Highlights & Insights¶
- The hierarchical evaluation design is the most prominent contribution of this work—decomposing the ambiguous notion of "autonomous driving understanding" into a three-level 5→11→29 taxonomy. This design paradigm is transferable to any domain requiring fine-grained capability assessment (e.g., medical diagnosis, industrial inspection).
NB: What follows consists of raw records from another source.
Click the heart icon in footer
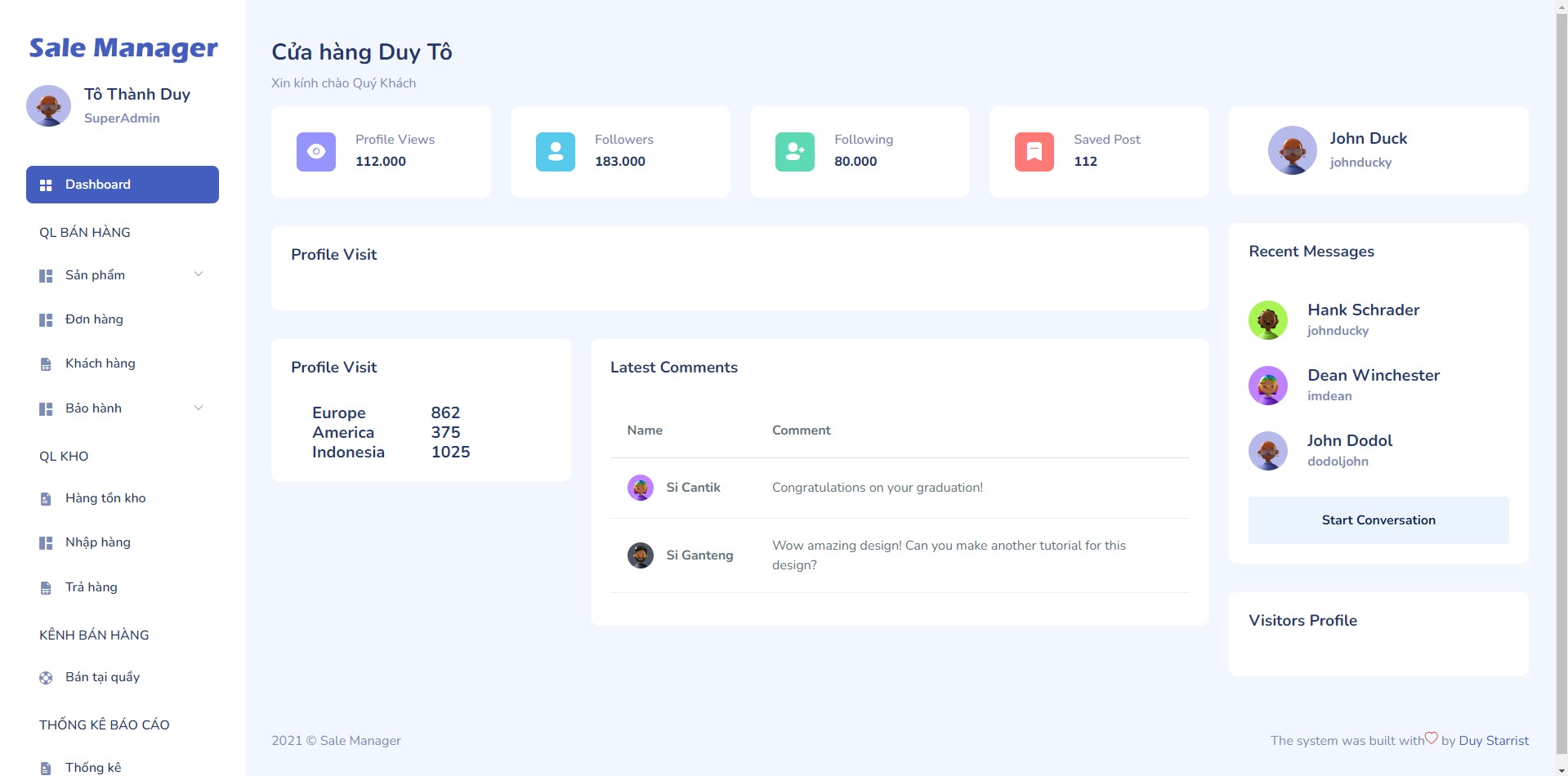Screen dimensions: 1568x776 pyautogui.click(x=1431, y=738)
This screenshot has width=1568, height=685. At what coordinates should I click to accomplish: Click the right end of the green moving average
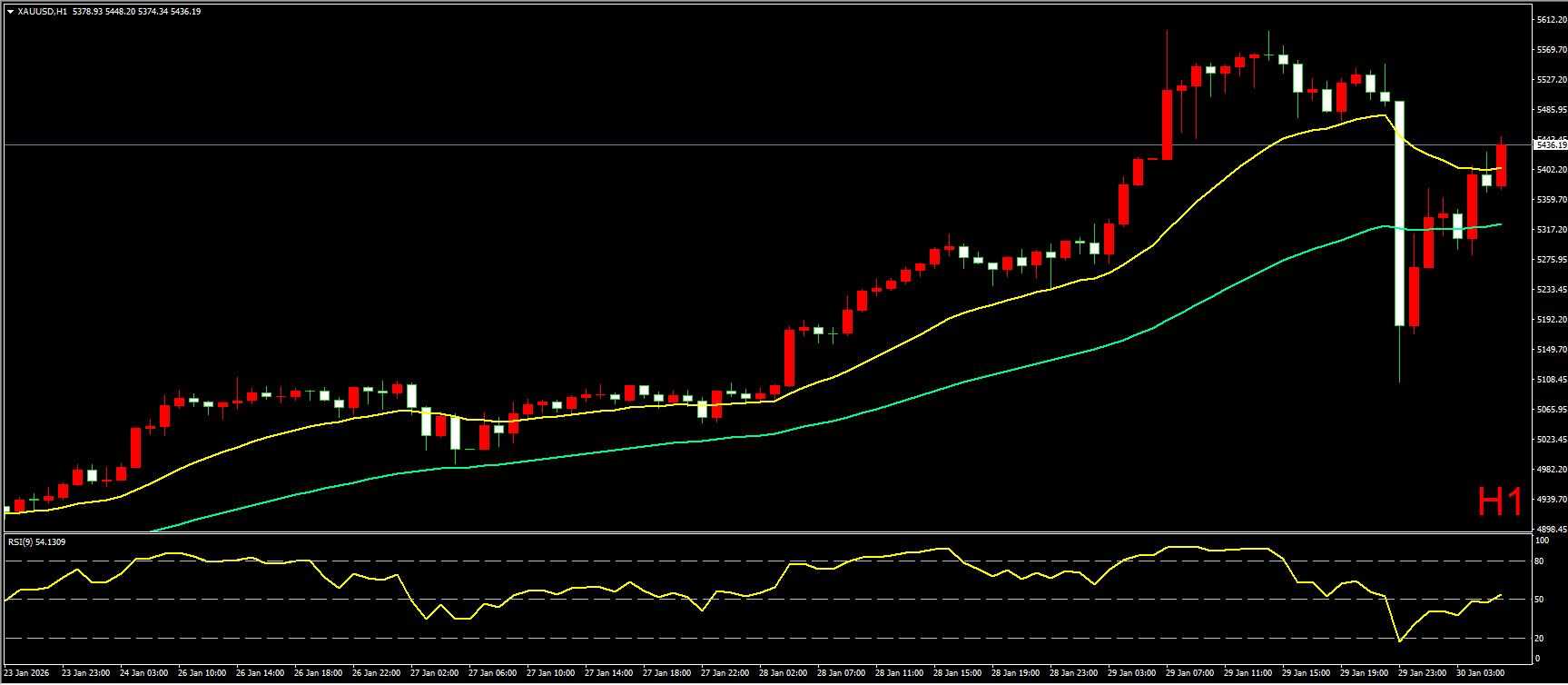point(1499,224)
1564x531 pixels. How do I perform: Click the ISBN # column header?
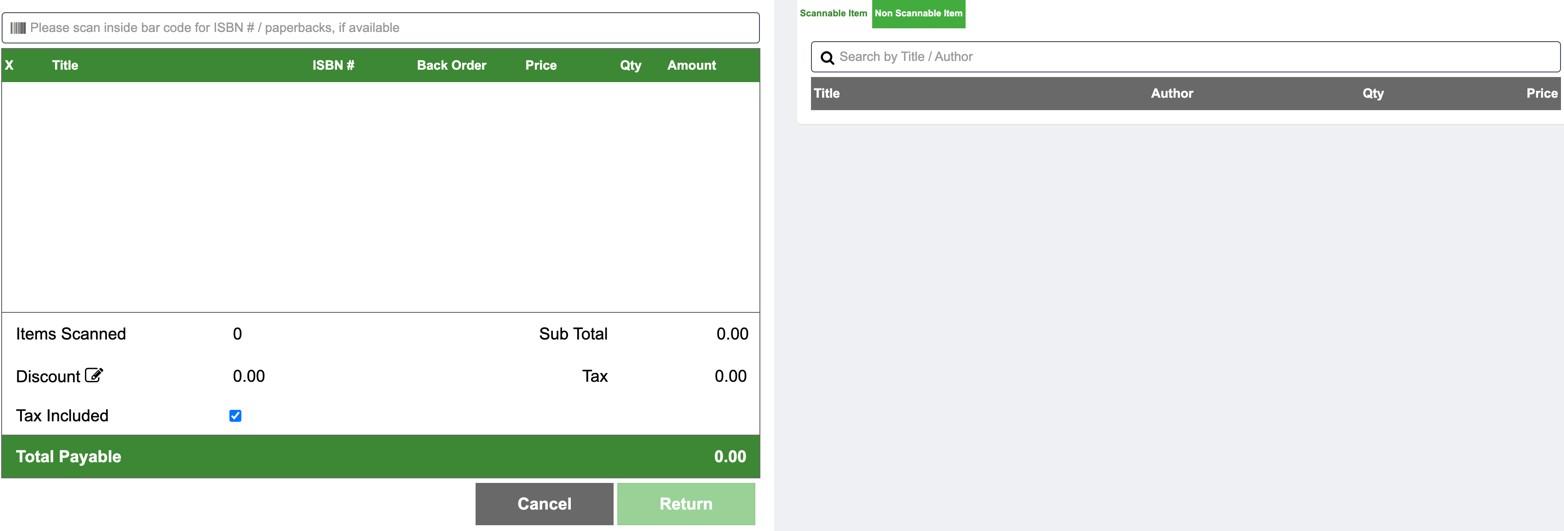pos(333,65)
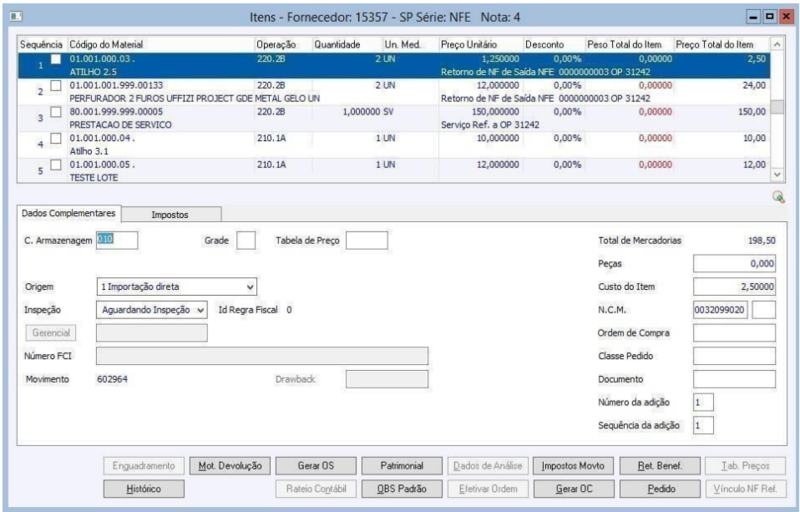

- The choice of closed-ended QA is elegant—it ensures objectivity and automation while probing deep model understanding through carefully designed distractors, rather than testing superficial language generation ability.
- The cognitive interaction experiments yield an important training strategy insight: in AD VLM training, first establishing foundational perceptual capabilities before progressively introducing higher-level reasoning tasks may be more effective than end-to-end training.
Limitations & Future Work¶
- The benchmark currently relies primarily on static image-based QA and lacks evaluation of video sequence temporal understanding, whereas real-world driving requires reasoning over dynamic changes across consecutive frames.
- The scene diversity covered by the benchmark may be limited—long-tail scenarios such as extreme weather, nighttime driving, and rare traffic events are insufficiently represented.
- The quality and annotation consistency of the 1.4M QA data are not analyzed in detail; large-scale automatically generated QA may contain noise.
- Future work could extend evaluation to 3D scene understanding and multi-sensor fusion to more comprehensively reflect the requirements of autonomous driving systems.
Related Work & Insights¶
- vs. DriveLM: DriveLM focuses on conversational driving understanding using open-ended QA; VLADBench employs closed-ended QA at a finer evaluation granularity, making it more suitable for large-scale standardized assessment.
- vs. NuScenes-QA: NuScenes-QA focuses on 3D annotation-based scene understanding; VLADBench places greater emphasis on hierarchical visual cognition assessment from 2D images.
- vs. DriveVLMs: DriveVLMs focuses on VLM integration in end-to-end driving; VLADBench is more focused on capability evaluation and diagnosis—the two are complementary.
- This work provides a methodological paradigm for systematically evaluating domain-specific VLM capabilities, which can inspire the construction of fine-grained evaluation benchmarks in other vertical domains.
Rating¶
- Novelty: ⭐⭐⭐⭐ The hierarchical fine-grained evaluation framework is conceptually novel, though technical innovation is relatively limited for a benchmark contribution.
- Experimental Thoroughness: ⭐⭐⭐⭐ Multiple general-purpose and domain-specific VLMs are evaluated, and the cognitive interaction experiment design is well-conceived, though some experimental details lack transparency.
- Writing Quality: ⭐⭐⭐⭐ The structure is clear, hierarchical relationships are accurately conveyed, and figures and tables are intuitively designed.
- Value: ⭐⭐⭐⭐ Provides an important evaluation tool for AD VLM research; the cognitive interaction findings have practical significance.